* Given text:
Those techniques include many tricks that are depressingly commonplace in bogus government justifications: counting government spending programs as creating jobs, rather than moving them from where voluntary and mutually beneficial market choices place them to where politicians dictate; counting multiplier effects, which creatively “produces” extra assumed benefits, while ignoring the symmetrical multiplied costs where the resources are extracted from citizens; counting the same benefit in different disguises, as if it was several different benefits; substantially understating the costs of government spending by treating each dollar spent as costing society only a dollar, when the distortions caused by taxation means it costs society far more; etc.

Jonathan Gruber and Obamacare

But now Jonathan Gruber, author of a leading public finance text (who cannot therefore blame ignorance for his malfeasance) and architect of Obamacare, has made himself the leading example of a super villain “buyable mind.” Videos have caught him bragging about several abuses of honesty and logic in Obamacare.

Gruber has admitted that the 40 percent tax on “Cadillac” company insurance coverage was really a hidden way to tax affected workers while ensuring that employers would receive the blame for expensive plans. Every economist knows that who the tax is legally imposed on does not change who actually bears the burden. Gruber and others used this knowledge to mislead Americans into thinking someone else would pay, and so many supported a policy they would have opposed had they not been deceived.  

Gruber and the other designers of Obamacare also used their knowledge of the Congressional Budget Office’s methods to manipulate public perceptions. Obamacare’s design was tweaked to look as good as possible in the CBO’s eyes. This is the genesis of the program’s mandates. Gruber said “The bill was written in a tortured way to make sure the CBO did not score the mandate as taxes. If the CBO scored the mandate as taxes, the bill dies. OK, so it’s written to do that,” to take advantage of “the stupidity of the American voter.”

* Problem set:
• 1. Can you duplicate the Obamacare passage from "Those techniques include" up to and including "far more; etc."?
• 2. What does the passage on Jonathan Gruber and Obamacare say, summed up in two sentences?
• 3. How would you carry the Gruber and Obamacare passage forward from its last sentence?

Dataset entries
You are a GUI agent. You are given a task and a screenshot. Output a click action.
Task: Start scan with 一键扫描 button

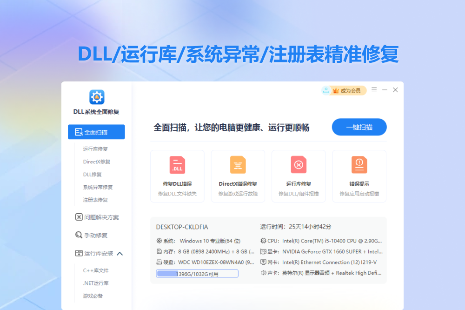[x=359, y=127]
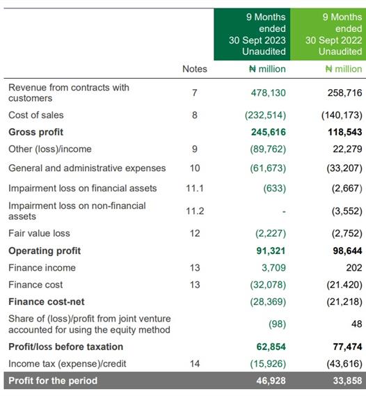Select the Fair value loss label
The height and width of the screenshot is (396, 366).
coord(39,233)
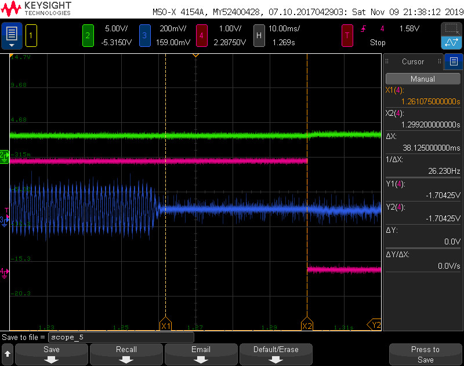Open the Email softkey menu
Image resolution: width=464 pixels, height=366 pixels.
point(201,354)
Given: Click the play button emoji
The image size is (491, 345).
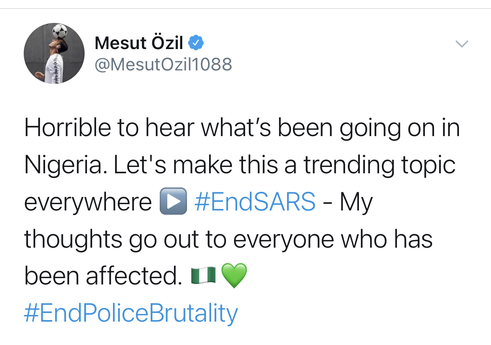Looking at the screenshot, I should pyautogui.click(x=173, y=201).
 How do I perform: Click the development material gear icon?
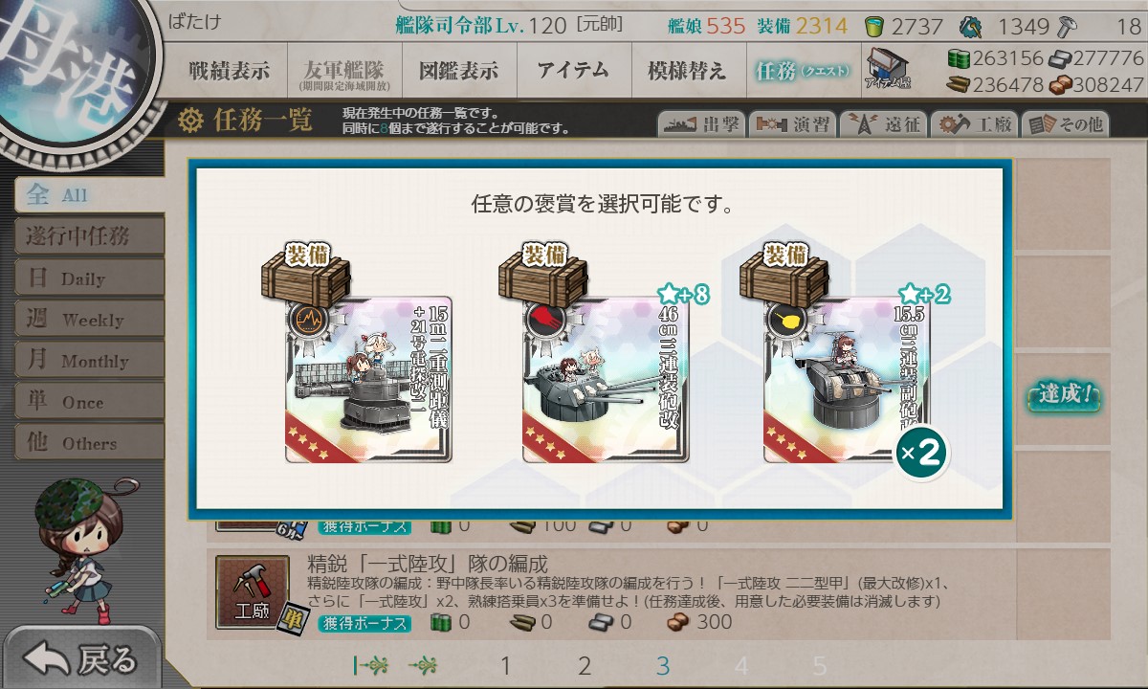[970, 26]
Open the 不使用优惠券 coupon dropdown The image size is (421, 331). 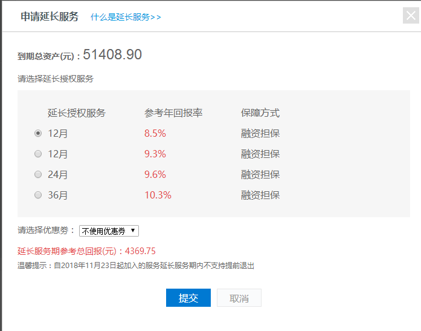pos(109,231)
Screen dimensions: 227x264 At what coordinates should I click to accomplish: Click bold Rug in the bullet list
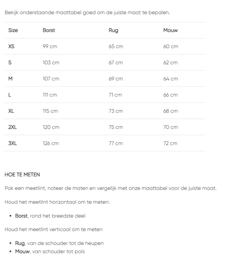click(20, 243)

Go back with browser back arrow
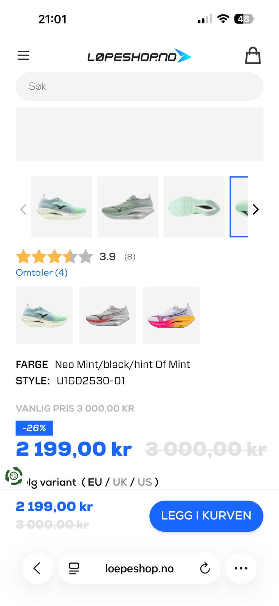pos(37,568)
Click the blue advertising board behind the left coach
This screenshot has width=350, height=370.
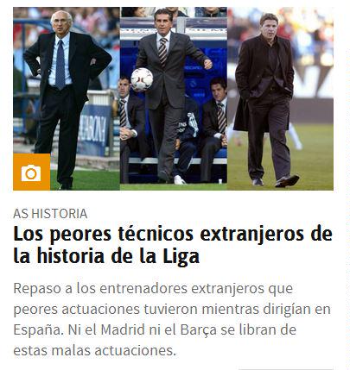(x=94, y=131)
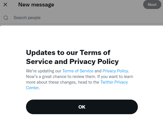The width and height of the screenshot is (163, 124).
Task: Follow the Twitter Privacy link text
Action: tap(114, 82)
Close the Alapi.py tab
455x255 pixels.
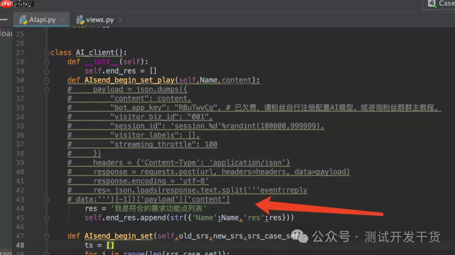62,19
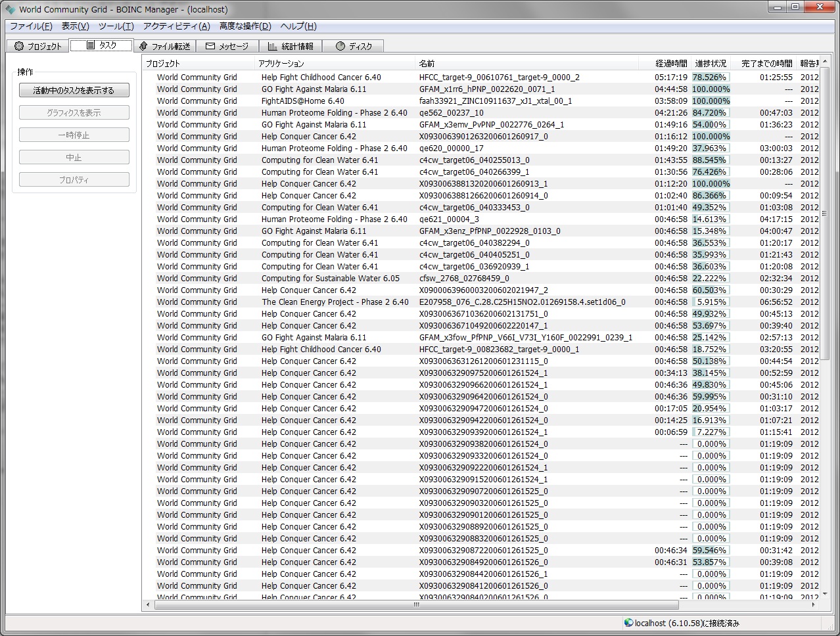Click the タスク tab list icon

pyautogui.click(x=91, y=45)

==

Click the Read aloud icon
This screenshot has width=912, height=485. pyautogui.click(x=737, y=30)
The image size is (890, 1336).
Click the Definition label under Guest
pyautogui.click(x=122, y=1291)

* Answers to the exercises:
• 1.
Those techniques include many tricks that are depressingly commonplace in bogus government justifications: counting government spending programs as creating jobs, rather than moving them from where voluntary and mutually beneficial market choices place them to where politicians dictate; counting multiplier effects, which creatively “produces” extra assumed benefits, while ignoring the symmetrical multiplied costs where the resources are extracted from citizens; counting the same benefit in different disguises, as if it was several different benefits; substantially understating the costs of government spending by treating each dollar spent as costing society only a dollar, when the distortions caused by taxation means it costs society far more; etc.

• 2. Jonathan Gruber, author of a leading public finance text and architect of Obamacare, was caught on video bragging about several abuses of honesty and logic in the law. He admitted that the 40 percent tax on "Cadillac" insurance was a hidden tax on workers that would make employers take the blame, and that the bill was written so the CBO would not score the mandate as taxes.

• 3.
The manipulation of the CBO also extended to the timing of Obamacare’s implementation, as CBO rules specify that one must only go out ten years in estimating costs. That made the end date 2019. But Obamacare cost almost nothing until 2013, which allowed six years of costs to be presented as ten years. That is how a ten-year CBO cost estimate of $848 billion became $2 trillion once time erased the four-year cheat.

Similarly, Gruber admitted that Obamacare — through regulations designed to “limit premium variation based on age” — was intended to provide truly massive amounts of wealth redistribution disguised by making low-risk healthy people subsidize the costs of older unhealthy people. Gruber notes “if you had a law which said that healthy people are going to pay in — you made explicit that healthy people pay in and sick people get money — it would not have passed.”

Still further, Gruber said that the cost control pitch for Obamacare was unsupported — “all you ever hear people talk about is cost control. How it’s going to lower the cost of health care,” but “we don’t know how,” that “a politically feasible way right now to bend the cost curve ... just doesn’t exist.”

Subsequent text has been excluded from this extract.